Asp.NET Identity 2 giving “Invalid Token” error

I encountered this problem and resolved it. There are several possible reasons.

1. URL-Encoding issues (if problem occurring “randomly”)

If this happens randomly, you might be running into url-encoding problems.
For unknown reasons, the token is not designed for url-safe, which means it might contain invalid characters when being passed through a url (for example, if sent via an e-mail).

In this case, HttpUtility.UrlEncode(token) and HttpUtility.UrlDecode(token) should be used.

As oão Pereira said in his comments, UrlDecode is not (or sometimes not?) required. Try both please. Thanks.

2. Non-matching methods (email vs password tokens)

For example:

    var code = await userManager.GenerateEmailConfirmationTokenAsync(user.Id);

and

    var result = await userManager.ResetPasswordAsync(user.Id, code, newPassword);

The token generated by the email-token-provide cannot be confirmed by the reset-password-token-provider.

But we will see the root cause of why this happens.

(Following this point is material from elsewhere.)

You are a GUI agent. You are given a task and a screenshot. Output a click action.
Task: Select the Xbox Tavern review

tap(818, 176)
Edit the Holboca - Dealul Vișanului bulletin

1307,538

3. Different instances of token providers

Even if you are using:

var token = await _userManager.GeneratePasswordResetTokenAsync(user.Id);

along with

var result = await _userManager.ResetPasswordAsync(user.Id, HttpUtility.UrlDecode(token), newPassword);

the error still could happen.

My old code shows why:

public class AccountController : Controller
{
    private readonly UserManager _userManager = UserManager.CreateUserManager(); 

    [AllowAnonymous]
    [HttpPost]
    public async Task<ActionResult> ForgotPassword(FormCollection collection)
    {
        var token = await _userManager.GeneratePasswordResetTokenAsync(user.Id);
        var callbackUrl = Url.Action("ResetPassword", "Account", new { area = "", UserId = user.Id, token = HttpUtility.UrlEncode(token) }, Request.Url.Scheme);

        Mail.Send(...);
    }

and:

public class UserManager : UserManager<IdentityUser>
{
    private static readonly UserStore<IdentityUser> UserStore = new UserStore<IdentityUser>();
    private static readonly UserManager Instance = new UserManager();

    private UserManager()
        : base(UserStore)
    {
    }

    public static UserManager CreateUserManager()
    {
        var dataProtectionProvider = new DpapiDataProtectionProvider();
        Instance.UserTokenProvider = new DataProtectorTokenProvider<IdentityUser>(dataProtectionProvider.Create());

        return Instance;
    }

Pay attention that in this code, every time when a UserManager is created (or new-ed), a new dataProtectionProvider is generated as well. So when a user receives the email and clicks the link:

public class AccountController : Controller
{
    private readonly UserManager _userManager = UserManager.CreateUserManager();
    [HttpPost]
    [AllowAnonymous]
    [ValidateAntiForgeryToken]
    public async Task<ActionResult> ResetPassword(string userId, string token, FormCollection collection)
    {
        var result = await _userManager.ResetPasswordAsync(user.Id, HttpUtility.UrlDecode(token), newPassword);
        if (result != IdentityResult.Success)
            return Content(result.Errors.Aggregate("", (current, error) => current + error + "\r\n"));
        return RedirectToAction("Login");
    }

The AccountController is no longer the old one, and neither are the _userManager and its token provider. So the new token provider will fail because it has no that token in it’s memory.

Thus we need to use a single instance for the token provider. Here is my new code and it works fine:

public class UserManager : UserManager<IdentityUser>
{
    private static readonly UserStore<IdentityUser> UserStore = new UserStore<IdentityUser>();
    private static readonly UserManager Instance = new UserManager();

    private UserManager()
        : base(UserStore)
    {
    }

    public static UserManager CreateUserManager()
    {
        //...
        Instance.UserTokenProvider = TokenProvider.Provider;

        return Instance;
    }

and:

public static class TokenProvider
{
    [UsedImplicitly] private static DataProtectorTokenProvider<IdentityUser> _tokenProvider;

    public static DataProtectorTokenProvider<IdentityUser> Provider
    {
        get
        {

            if (_tokenProvider != null)
                return _tokenProvider;
            var dataProtectionProvider = new DpapiDataProtectionProvider();
            _tokenProvider = new DataProtectorTokenProvider<IdentityUser>(dataProtectionProvider.Create());
            return _tokenProvider;
        }
    }
}

It could not be called an elegant solution, but it hit the root and solved my problem.